:: ARTICOLO ::

Giudicata dai lavoratori deflagrante, ma da alcuni settori della destra (e anche
da alcuni del nostro centro sinistra) troppo morbida, dato che non tagliava
la spesa pensionistica nell'immediato e non la riduceva abbastanza nel futuro,
la proposta di riforma è ora ulteriormente peggiorata dalla serie di
interventi spot che il governo ha varato come emendamenti alla stessa. I nuovi
interventi dovrebbero da un lato stimolare il rinvio del pensionamento attraverso
incentivi pagati dal lavoratore stesso (continui a lavorare senza contributi,
che ti versiamo in busta paga, ma senza che la tua pensione aumenti), dall'altro
sostanzialmente eliminare dal 2008 le pensioni di anzianità e costringere
tutti a lavorare per 4-5 anni in più, premessa ad una successiva ulteriore
riduzione dei contributi pensionistici e delle pensioni stesse. Non solo, ma
fissando l'età di pensionamento a 60 anni per le donne e a 65 per gli
uomini, la nuova proposta mina un altro dei punti centrali della riforma pensionistica
del 1995, che prevedeva la flessibilità nella scelta dell'età
di uscita (a partire dai 57 anni) in cambio di corrispondenti riduzioni dell'ammontare
della pensione.
Per giustificare l'accelerazione sulla riforma pensionistica, il governo ha
dovuto smentire se stesso (verifica pensionistica del 2001 e Rapporto di strategia
nazionale sulle pensioni del 2002) e gli organismi internazionali (Ocse e Unione
Europea), affermando che la spesa pensionistica è insostenibile e che
è l'Europa ad imporci la riforma. Ha dunque drammatizzato la situazione,
con l'appello di Berlusconi a reti unificate, che ha rappresentato una situazione
molto lontana dal vero. Il sistema non è allo sfascio, malgrado tutto
quello che stanno effettivamente facendo per portarcelo (quanti non si precipiteranno
in pensione appena possibile, a fronte delle ripetute minacce di blocco dei
pensionamenti e di modifiche alle modalità di calcolo della pensione?).

:: DATI REGISTRATI ::

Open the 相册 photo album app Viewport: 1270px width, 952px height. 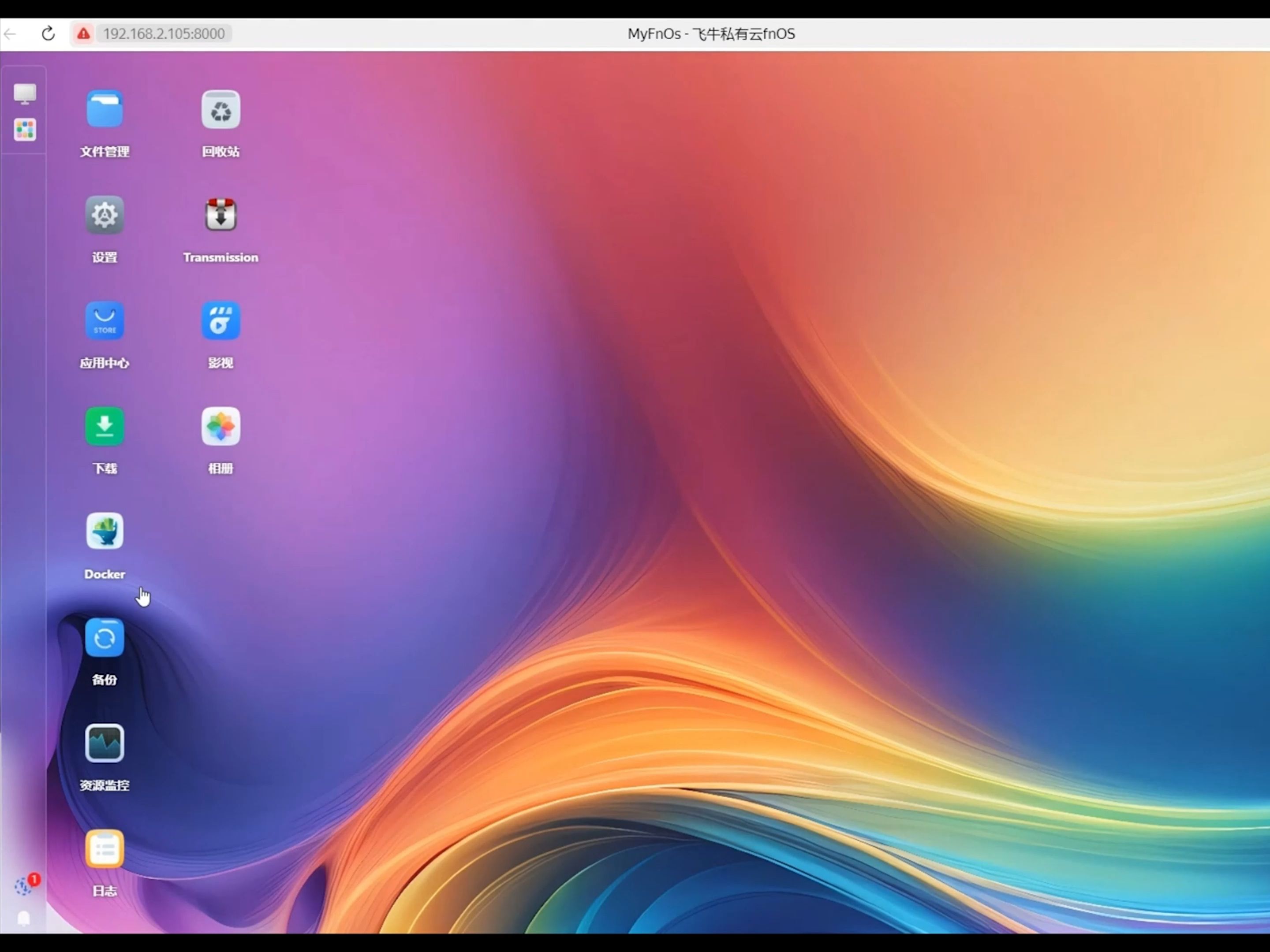click(220, 426)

:: CONSEGNA ::
Modifica il brano dell'articolo che si apre con le parole contenenti "Per giustificare l'accelerazione" e si chiude con "calcolo della pensione?).". Riscrivilo mettendo "esagerato" al posto di "drammatizzato".

:: RISPOSTA ::
Per giustificare l'accelerazione sulla riforma pensionistica, il governo ha
dovuto smentire se stesso (verifica pensionistica del 2001 e Rapporto di strategia
nazionale sulle pensioni del 2002) e gli organismi internazionali (Ocse e Unione
Europea), affermando che la spesa pensionistica è insostenibile e che
è l'Europa ad imporci la riforma. Ha dunque esagerato la situazione,
con l'appello di Berlusconi a reti unificate, che ha rappresentato una situazione
molto lontana dal vero. Il sistema non è allo sfascio, malgrado tutto
quello che stanno effettivamente facendo per portarcelo (quanti non si precipiteranno
in pensione appena possibile, a fronte delle ripetute minacce di blocco dei
pensionamenti e di modifiche alle modalità di calcolo della pensione?).